Leading a team is about setting a vision for what the team will eventually become, in terms of how the individual can relate to it. Leaders have to answer the “What’s in it for me?” question. People want to know what they will become if they put in the time and effort to go through the rigor and discipline of onboarding training, constant sales training, relentless skill development, and living in 90-day increments.
People also want to know specifically what you want from them. Setting 3-5 clear standards of performance – and holding people accountable to those standards if they are consistent non-performers and rewarding those who are consistent over-achievers – is important to creating an equitable team environment.
I believe in caring for people through competence. So, I heavily invest in the development of the team. The more educated and skillful the team is, the better prepared they are, and the more we win. So, as you’ve personally witnessed, it’s non-stop training of the knowledge areas and constant development of the skills required to be successful. Some leaders say they care for their people, but they do nothing to make their people more competent. They think caring is being their friend and having ping-pong tables and foosball tables. If, as a leader, you truly care, you help your people become more competent to learn, develop, grow, win, make money, and get promoted. Caring is making them competent.

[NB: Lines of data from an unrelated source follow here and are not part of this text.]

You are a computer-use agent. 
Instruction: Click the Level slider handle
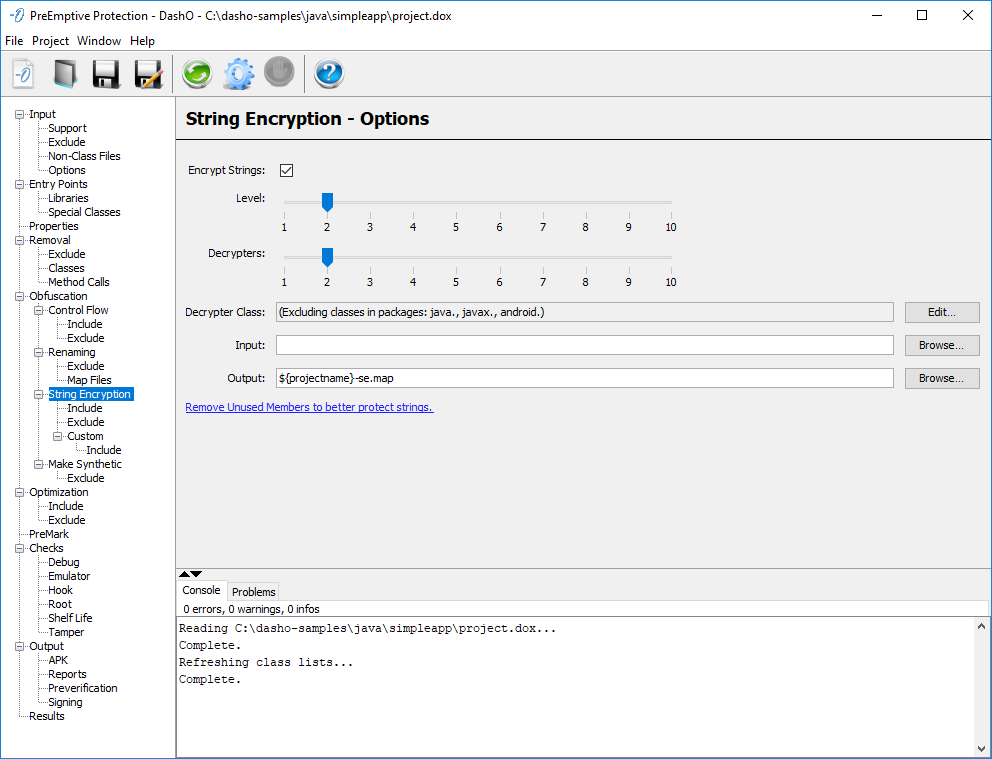tap(327, 202)
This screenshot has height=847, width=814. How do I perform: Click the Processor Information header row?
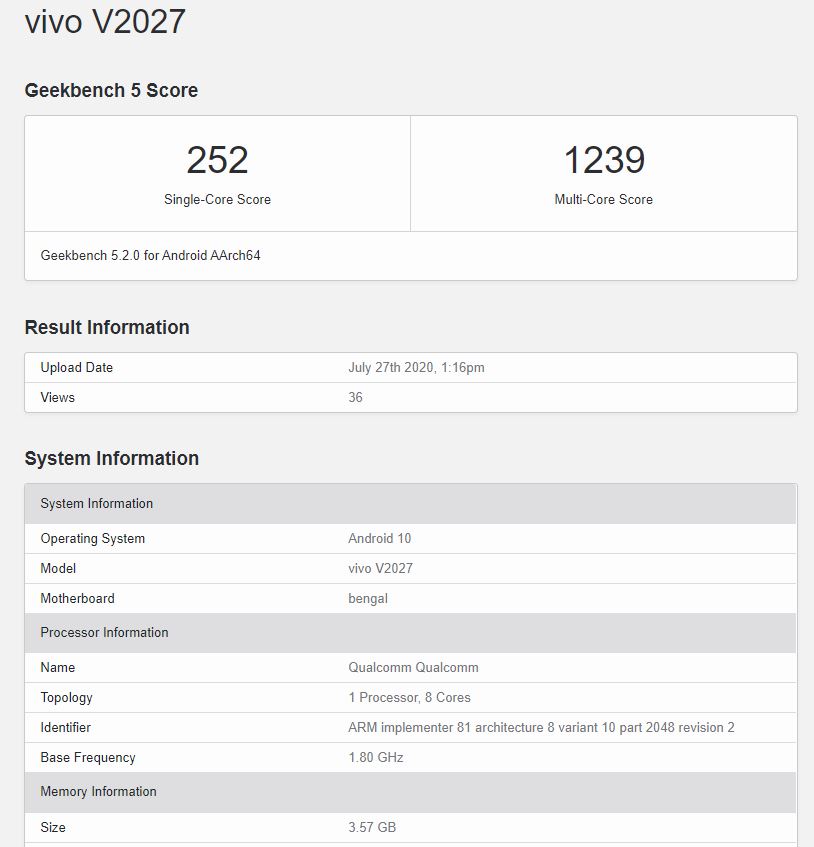(x=411, y=633)

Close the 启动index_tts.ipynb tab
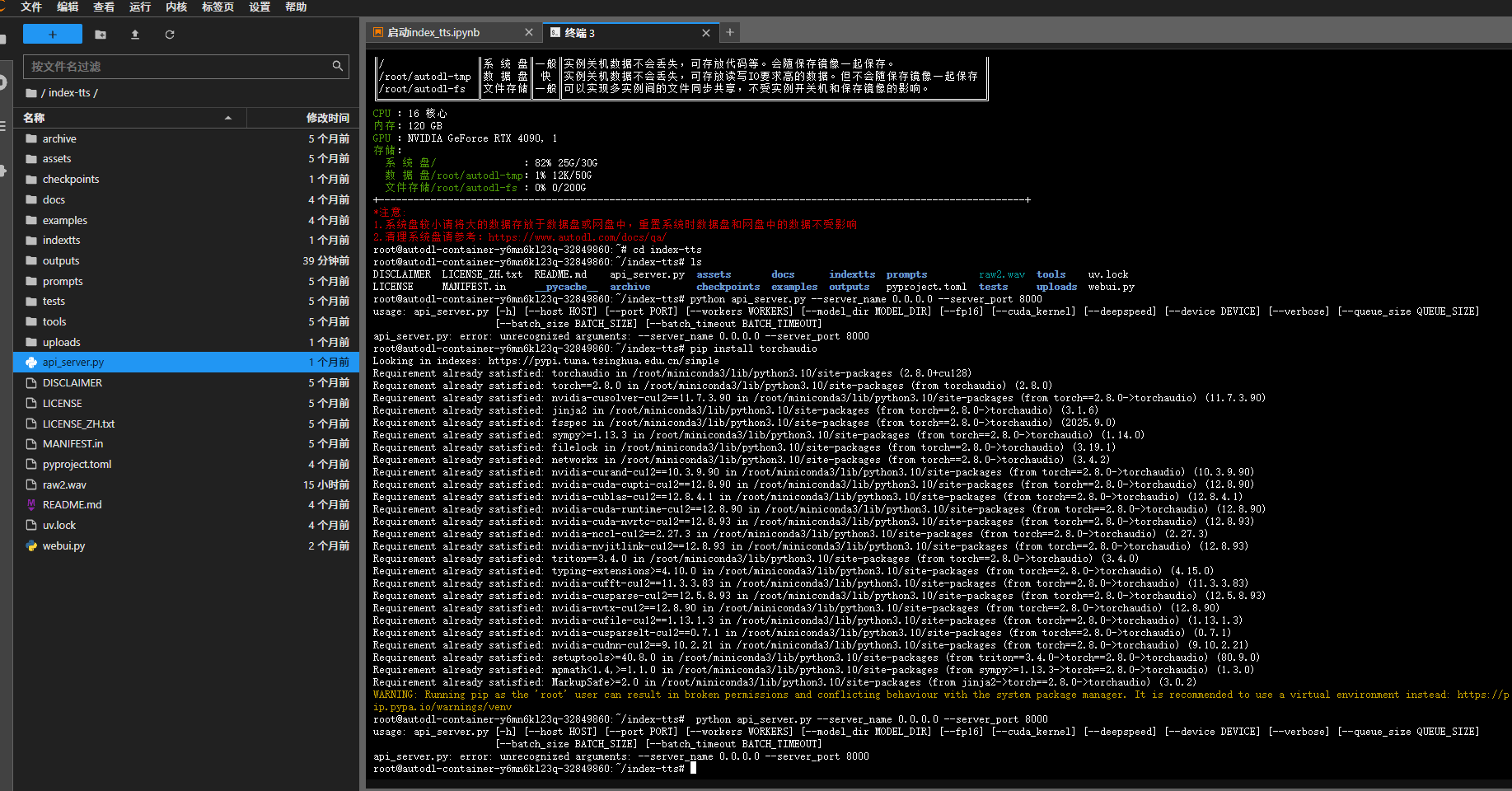click(529, 33)
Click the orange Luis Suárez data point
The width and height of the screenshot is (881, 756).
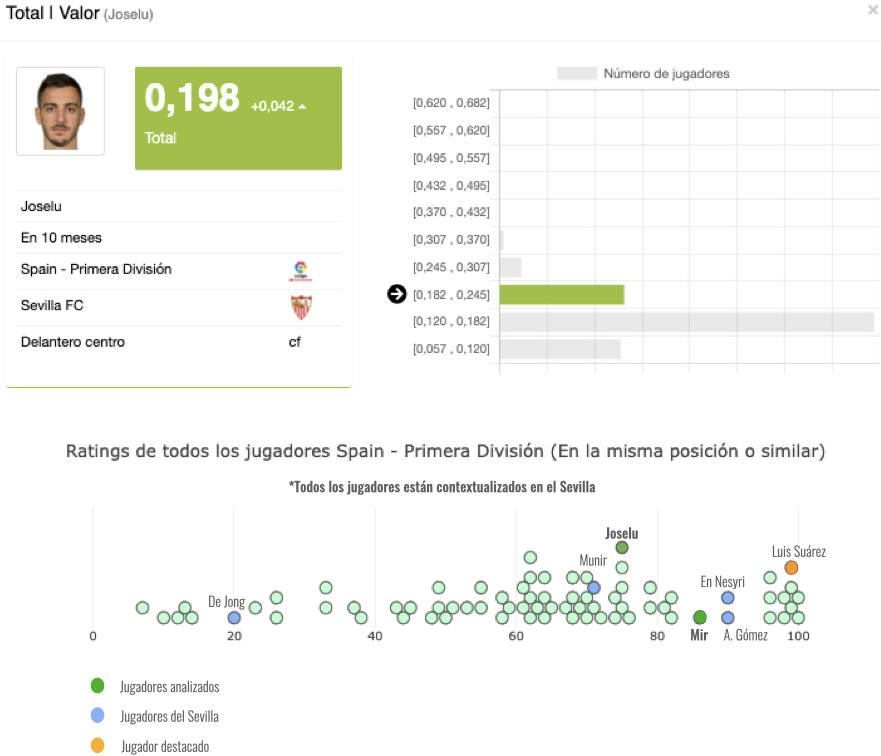[792, 568]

It’s important to create the right culture because culture, good or bad, is contagious. I believe in creating a culture of pride, where people are proud of the team they are on, proud of the people they work with, proud of their accomplishments and the team’s accomplishments. Pride only occurs when the team is winning, when people are learning and growing, when people are being promoted, making money, and beating the competition. Doing everything you need to do as a leader to help the team win is paramount.
In a winning culture, it’s important to drive a sense of selflessness versus selfishness, where people are part of the solution and not part of the problem. A culture where people take ownership on the team, not just what they’re responsible for as an individual. They think about the betterment of the team before thinking ‘me’. I’ve found that in a winning culture, reps and managers are willing to share their secrets to winning and competing, versus in losing cultures where everyone seems to bicker, no one shares, and they’re out for their own interests.
I absolutely don’t miss the stress and anxiety of living in 90-day increments, but I really do miss the camaraderie of the team, watching people develop, and helping people win and achieve their goals. I’ve always found it rewarding to push people way beyond what they ever thought they could possibly achieve and being able to later hear their story of satisfaction. If, as a leader, you don’t find joy in the development of people and the achievement of their personal goals, then you’re certainly in the wrong position.
John McMahon is not just a sales master.
He’s a sales mentor – the kind who cares enough to expect the very best from his people, then invests in making sure they achieve it.
While sales will always be a number-driven endeavor, McMahon’s career is a testament to the value of investing in people and championing a culture that supports them. And that’s a legacy worth emulating in any professional or personal framework.